The Aryan Nation’s creed sees its members driven by love, not hate.
“It is not hate,” the creed declares, “that makes the average White man look upon a mixed racial couple with a scowl on his face and a loathing in his heart. It is not hate that makes the White workingman curse over his beer about the latest boatload of mud-creatures dumped upon our shores to be given job preference over the White citizens who built this land.
“No, it is not hate. IT’S LOVE.”
Hitler was able to convert that kind of logic into the systematic mass murder of millions of Jews, Slavs, Gypsies, homosexuals and others, Blain said.
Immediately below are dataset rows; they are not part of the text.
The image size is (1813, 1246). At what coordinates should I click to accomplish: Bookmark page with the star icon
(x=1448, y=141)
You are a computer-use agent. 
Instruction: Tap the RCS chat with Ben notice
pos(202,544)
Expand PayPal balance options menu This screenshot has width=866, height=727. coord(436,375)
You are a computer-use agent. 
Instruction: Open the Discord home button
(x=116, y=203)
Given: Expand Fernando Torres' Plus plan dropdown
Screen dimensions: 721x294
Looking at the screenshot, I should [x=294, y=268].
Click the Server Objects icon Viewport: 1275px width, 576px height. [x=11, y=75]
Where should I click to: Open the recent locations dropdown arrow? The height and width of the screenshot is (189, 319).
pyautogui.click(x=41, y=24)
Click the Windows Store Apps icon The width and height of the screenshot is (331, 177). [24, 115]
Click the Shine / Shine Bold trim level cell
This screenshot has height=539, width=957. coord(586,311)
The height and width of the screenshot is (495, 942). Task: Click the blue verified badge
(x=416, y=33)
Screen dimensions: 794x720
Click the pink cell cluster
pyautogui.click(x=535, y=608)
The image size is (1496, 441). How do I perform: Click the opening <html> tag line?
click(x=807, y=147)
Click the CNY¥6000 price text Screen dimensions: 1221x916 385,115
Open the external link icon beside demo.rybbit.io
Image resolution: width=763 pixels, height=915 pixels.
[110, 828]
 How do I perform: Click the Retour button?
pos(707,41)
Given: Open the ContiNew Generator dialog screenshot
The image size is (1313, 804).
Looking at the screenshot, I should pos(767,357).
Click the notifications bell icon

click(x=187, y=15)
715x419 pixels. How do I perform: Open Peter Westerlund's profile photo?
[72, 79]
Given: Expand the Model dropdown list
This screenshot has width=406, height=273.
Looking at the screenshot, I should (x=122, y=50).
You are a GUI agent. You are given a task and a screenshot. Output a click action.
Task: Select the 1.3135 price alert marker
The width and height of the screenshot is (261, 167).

While Hitler occasionally brought up Christ, his appeal was nationalistic, Blain pointed out. But Butler’s Hayden Lake-based group calls itself the Church of Jesus Christ Christian (Aryan Nation) and bestows upon its leader the title of reverend.
Blain maintains that the susceptibility to such radical beliefs, no matter the guise, intensifies during times of dramatic change or conflict, and today’s buildup of far-right groups is unequaled since the period between the world wars.
And while unwilling to deny Butler and his followers the right to believe as they do, Blain feels the rest of the world needs to know about it even if that means giving the Aryan Nation and similar groups more attention.